*Given request:*
Count the lines of the material below that contain the string "icon", matching case exactly, and give only the number.

*The data:*
------------------------------------

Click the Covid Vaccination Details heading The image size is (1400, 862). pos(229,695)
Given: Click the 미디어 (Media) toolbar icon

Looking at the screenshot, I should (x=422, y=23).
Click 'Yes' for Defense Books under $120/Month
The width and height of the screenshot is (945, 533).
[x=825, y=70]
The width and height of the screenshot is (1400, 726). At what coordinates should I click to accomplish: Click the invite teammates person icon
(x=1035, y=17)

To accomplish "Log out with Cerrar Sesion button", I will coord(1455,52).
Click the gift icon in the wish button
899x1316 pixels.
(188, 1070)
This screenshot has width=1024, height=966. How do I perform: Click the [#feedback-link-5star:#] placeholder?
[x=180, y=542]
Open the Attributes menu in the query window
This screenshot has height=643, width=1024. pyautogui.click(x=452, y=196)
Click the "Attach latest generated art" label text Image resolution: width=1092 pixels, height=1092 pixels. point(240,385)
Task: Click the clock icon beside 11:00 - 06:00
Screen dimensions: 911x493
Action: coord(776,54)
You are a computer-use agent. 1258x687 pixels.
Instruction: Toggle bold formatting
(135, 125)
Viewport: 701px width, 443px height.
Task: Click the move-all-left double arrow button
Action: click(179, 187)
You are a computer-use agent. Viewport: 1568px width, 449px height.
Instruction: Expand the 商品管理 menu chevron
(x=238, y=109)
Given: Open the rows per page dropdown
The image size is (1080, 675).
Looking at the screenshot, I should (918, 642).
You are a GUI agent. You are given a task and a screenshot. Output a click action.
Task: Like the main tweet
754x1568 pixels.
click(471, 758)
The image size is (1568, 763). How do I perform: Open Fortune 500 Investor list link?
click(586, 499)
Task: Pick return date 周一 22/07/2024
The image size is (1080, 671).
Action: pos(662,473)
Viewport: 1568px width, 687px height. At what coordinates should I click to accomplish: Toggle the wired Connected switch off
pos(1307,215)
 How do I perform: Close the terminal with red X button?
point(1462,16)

------------------------------------

*Expected output:*
4